- GIVEN PASSAGE -
Besides GJK, some different algorithms have been proposed for distance calculation. Mronga et al. [11] extended the Kinematic Continuous Collision Detection Library (KCCD) [12], which was developed to detect collisions between rigid bodies in real time, for computing the minimum distance between a robot arm and an unknown obstacle. Point cloud data gathered from an RGB-D sensor is converted into convex hulls and provided to KCCD as input. Then, distance computation between convex hulls is performed with extended KCCD. The demonstration of the method is implemented by the convex hull of the point cloud belonging to the human arm. It is not suitable for large obstacles such as a bus skeleton because the convex hull of the point clouds may encapsulate some obstacle-free spaces as a part of the obstacle. An analytic approach is presented by Safeea and Neto [13] for calculating the minimum distance between a human and a robot arm. A laser scanner and five inertial measurement units (IMUs) are used to correct the measurements for human representation. The human upper body is modeled with IMUs. The robot arm and human lower body are represented using the laser scanner. Moreover, the entire human body and the robot arm are covered by capsules. The minimum distance between capsules is calculated by QR factorization. This method is specifically developed for the calculation of the minimum distance between humans and robots, not for an obstacle in the environment.

- INSTRUCTIONS FOR THE TASK -
Reproduce the passage on minimum-distance calculation methods for robot arms word for word, in full.

- PROVIDED DATA -
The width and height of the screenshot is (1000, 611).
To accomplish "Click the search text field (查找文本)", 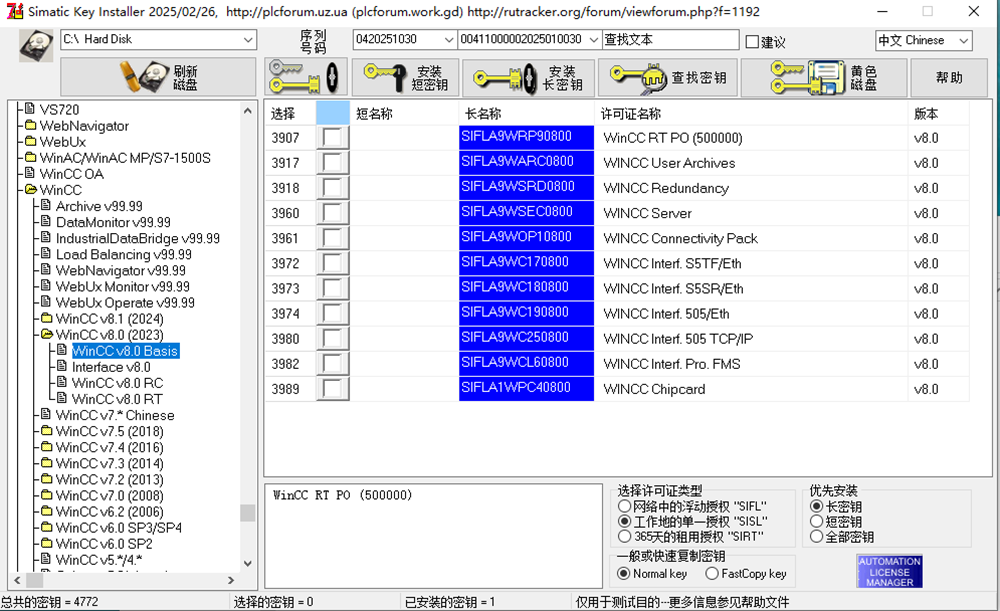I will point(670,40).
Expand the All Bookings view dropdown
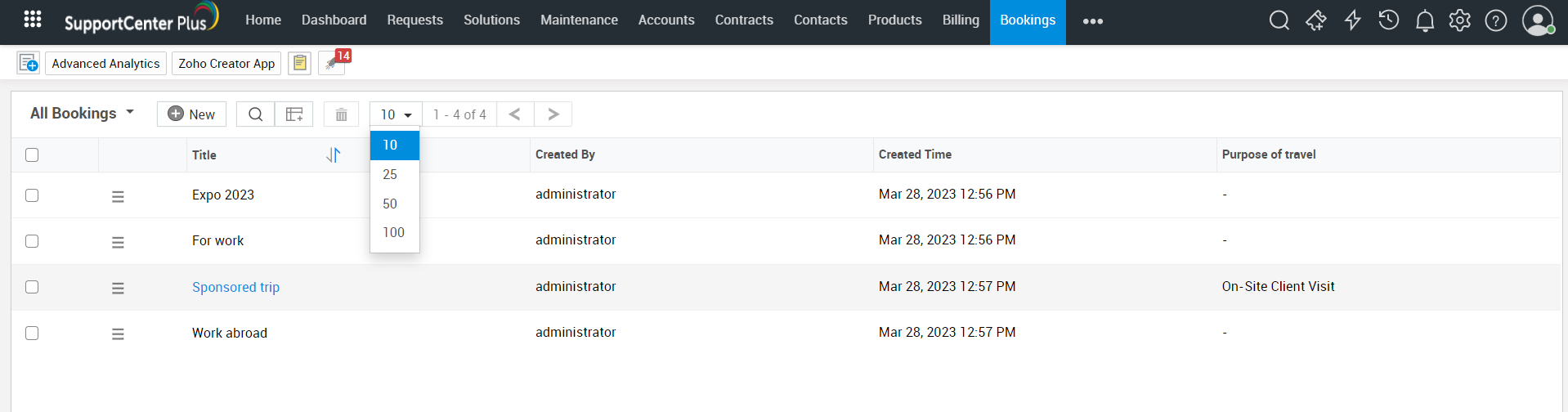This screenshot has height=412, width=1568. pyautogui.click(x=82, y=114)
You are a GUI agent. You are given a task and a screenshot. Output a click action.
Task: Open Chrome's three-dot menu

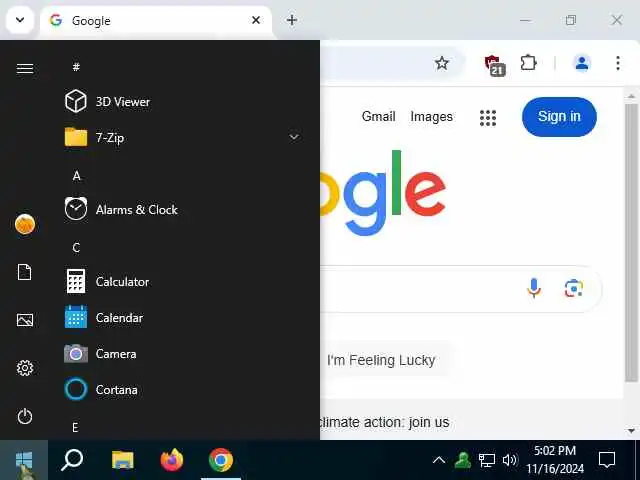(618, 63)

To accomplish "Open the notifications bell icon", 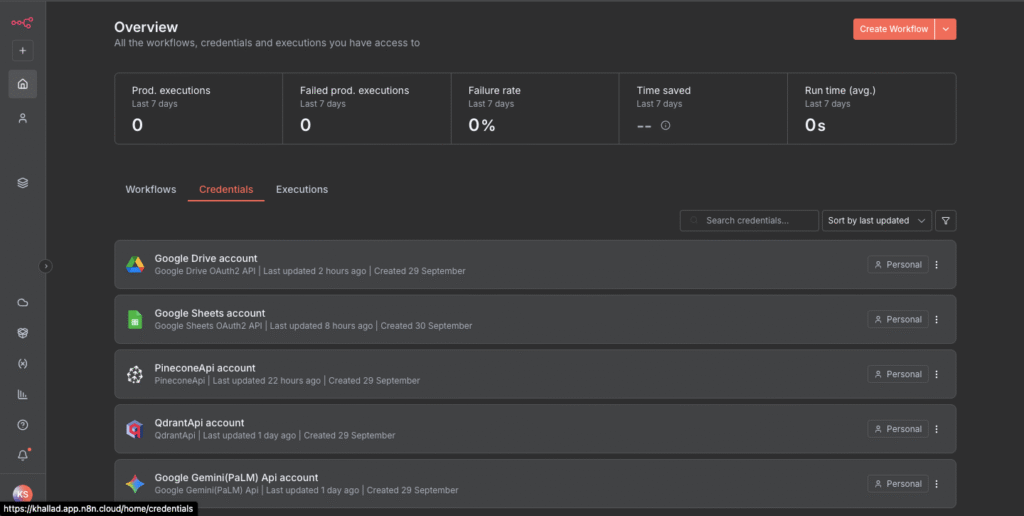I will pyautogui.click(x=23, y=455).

...

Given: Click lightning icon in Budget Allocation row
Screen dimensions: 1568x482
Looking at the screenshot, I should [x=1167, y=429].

- THE SOLUTION -
Besides GJK, some different algorithms have been proposed for distance calculation. Mronga et al. [11] extended the Kinematic Continuous Collision Detection Library (KCCD) [12], which was developed to detect collisions between rigid bodies in real time, for computing the minimum distance between a robot arm and an unknown obstacle. Point cloud data gathered from an RGB-D sensor is converted into convex hulls and provided to KCCD as input. Then, distance computation between convex hulls is performed with extended KCCD. The demonstration of the method is implemented by the convex hull of the point cloud belonging to the human arm. It is not suitable for large obstacles such as a bus skeleton because the convex hull of the point clouds may encapsulate some obstacle-free spaces as a part of the obstacle. An analytic approach is presented by Safeea and Neto [13] for calculating the minimum distance between a human and a robot arm. A laser scanner and five inertial measurement units (IMUs) are used to correct the measurements for human representation. The human upper body is modeled with IMUs. The robot arm and human lower body are represented using the laser scanner. Moreover, the entire human body and the robot arm are covered by capsules. The minimum distance between capsules is calculated by QR factorization. This method is specifically developed for the calculation of the minimum distance between humans and robots, not for an obstacle in the environment.